The Camera That Changed Everything

Israeli intelligence had secretly taken control of almost all traffic cameras in Tehran over many years. One particular camera had a very useful angle — it could see right inside a quiet but important section of Khamenei's heavily protected compound. Think of it like your neighbour secretly watching your front door through a pinhole every single day for years, noting when you leave, when you return, who visits you — except in this case, the "neighbour" was Israel, and the "front door" was the Supreme Leader of Iran.

Advanced computer programs then collected all this visual information and built detailed profiles of security guards — their home addresses, their daily travel routes, what time they reported for duty, and which leader they were assigned to protect. Intelligence officers call this building a "pattern of life." Simply put — if you watch someone long enough, you can predict exactly where they will be and when.
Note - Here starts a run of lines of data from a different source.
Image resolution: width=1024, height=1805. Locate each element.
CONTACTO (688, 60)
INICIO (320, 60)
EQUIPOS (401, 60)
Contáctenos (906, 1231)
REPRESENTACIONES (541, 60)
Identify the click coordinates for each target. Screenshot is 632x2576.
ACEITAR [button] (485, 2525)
Jamming Phones So No One Could Warn Him

On the morning of the strike, Israeli intelligence did something clever. They interfered with about a dozen mobile phone towers near Pasteur Street. When Khamenei's security team tried to call each other or send warnings, all they heard was a busy tone. No call went through. No warning reached anyone in time. It was as if someone had quietly cut every telephone wire in the building before a robbery — except this was done digitally, invisibly, and within seconds.

The Missile That Can Hit A Dining Table From 1,000 km Away

Israeli fighter jets did not even need to enter Iranian airspace. They fired special missiles called Sparrow — weapons so accurate that they can strike a target as small as a dining table from more than 1,000 kilometres away. The jets stayed safely outside Iran's reach while the missiles did the job.
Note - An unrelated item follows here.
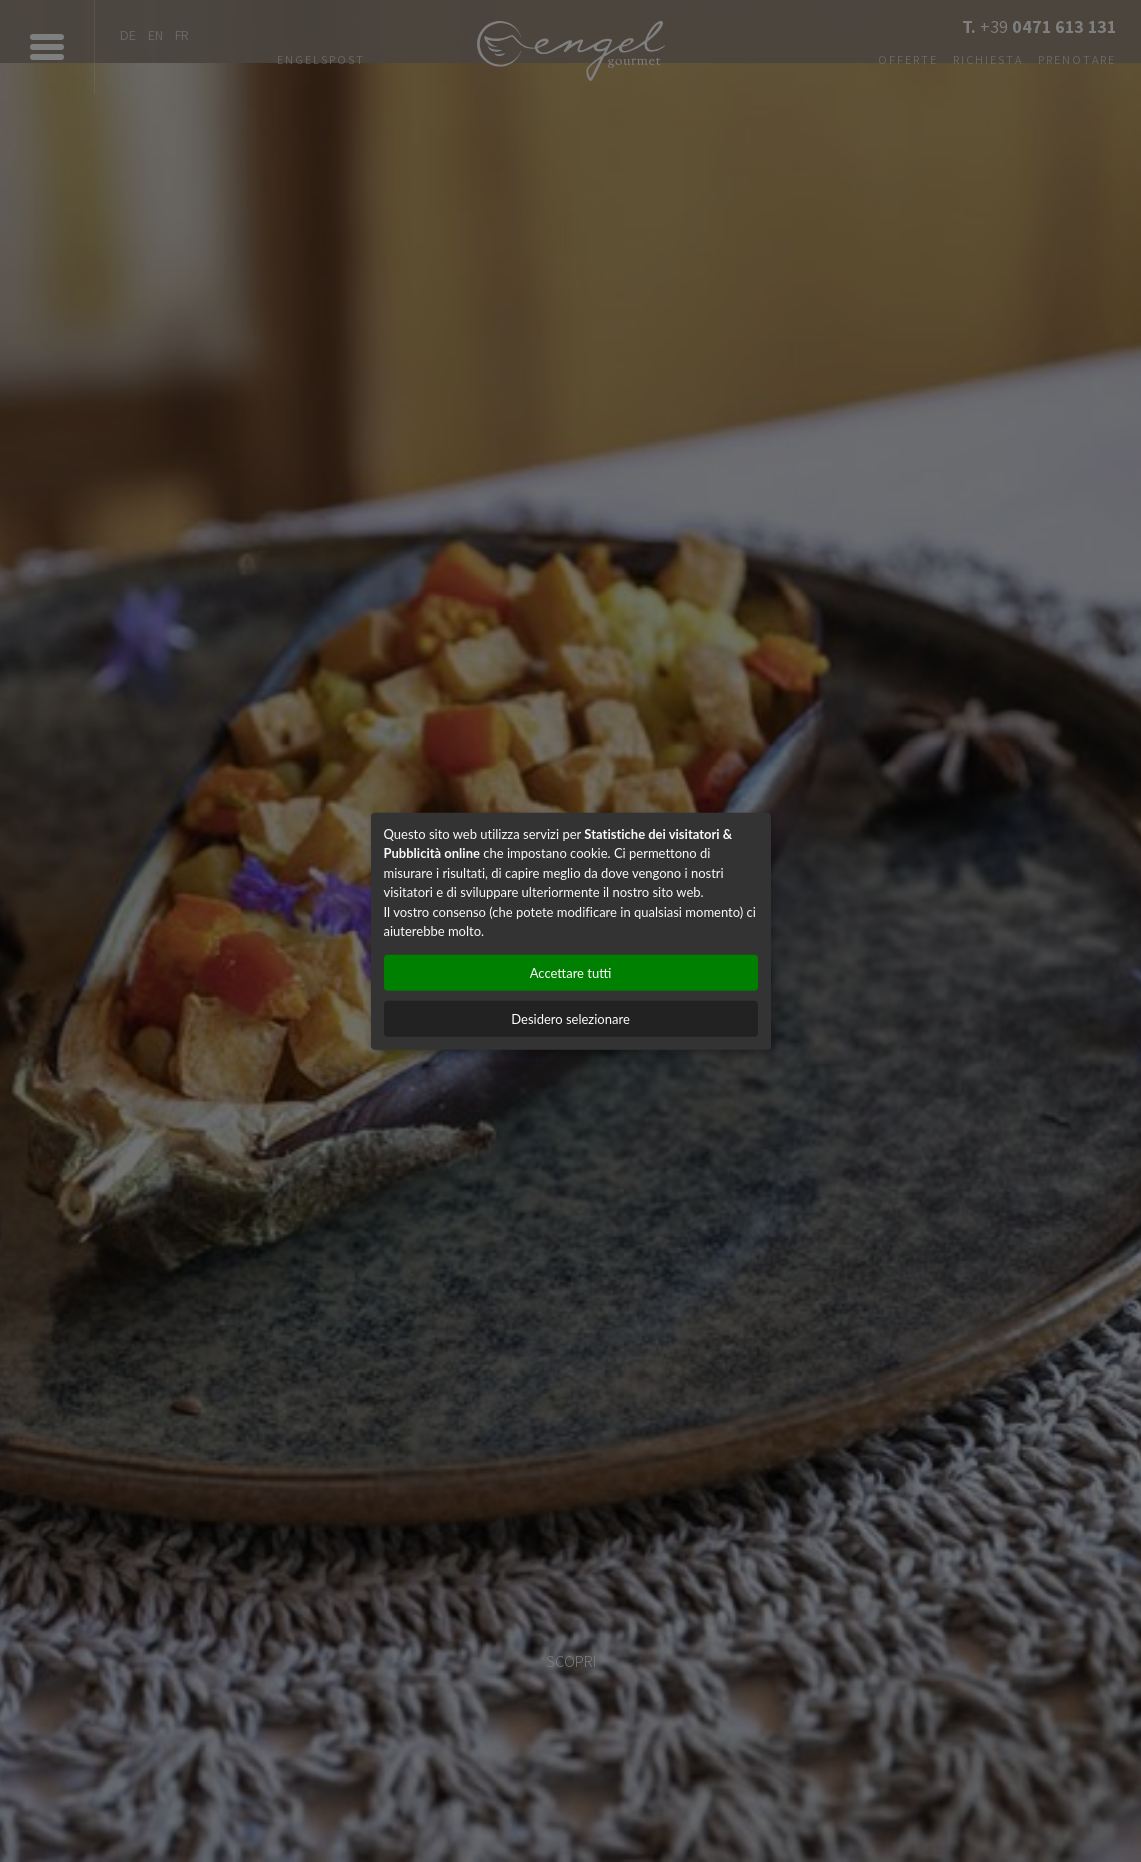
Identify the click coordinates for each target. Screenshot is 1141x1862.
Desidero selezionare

Before the jets even flew, US cyber forces had already blinded Iran's radar systems, jammed their communication networks, and crippled their ability to detect or respond. As US General Dan Caine explained, they first took away Iran's ability to see — and then they struck. Around 200 Israeli jets carried out the largest military flyover in Israeli Air Force history, hitting nearly 500 targets in total.

Years Of Invisible Work

This entire operation was built over years using three powerful tools working together — Israel's elite signals intelligence unit called Unit 8200, human spies recruited inside Iran by Mossad, and a mathematical technique called social network analysis that processes billions of pieces of data to find hidden connections between people and places. During a 12-day war last June, this same intelligence network had already killed more than a dozen Iranian nuclear scientists and senior military officials within minutes. That was the warning the world missed.

What India Must Understand

India lives in a neighbourhood where two nuclear-armed countries — Pakistan and China — are not always friendly. What happened in Tehran is a loud and clear lesson. Modern wars are not won first on the battlefield. They are won first in the invisible world of data, surveillance, satellites, and cyber operations.
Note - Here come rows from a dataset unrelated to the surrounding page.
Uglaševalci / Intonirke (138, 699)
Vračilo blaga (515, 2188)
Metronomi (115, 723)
The country that knows more about its enemy than the enemy knows about itself — wins. Israel spent years watching, collecting, analysing, and waiting. When the moment came, the operation lasted minutes.

India must invest deeply in signals intelligence, cyber warfare capabilities, satellite surveillance, and homegrown technology that can protect its own systems while watching adversaries. India must also remember that its own infrastructure — cameras, phone towers, communication networks — must be hardened against exactly the kind of secret access Israel had inside Tehran.

Khamenei ruled with an iron fist for decades. He survived assassinations, wars, and revolutions. In the end, it was not a soldier who found him — it was a hacked traffic camera, a computer algorithm, and a missile guided by data.

That is the world India is living in today. The question is whether India is ready for it.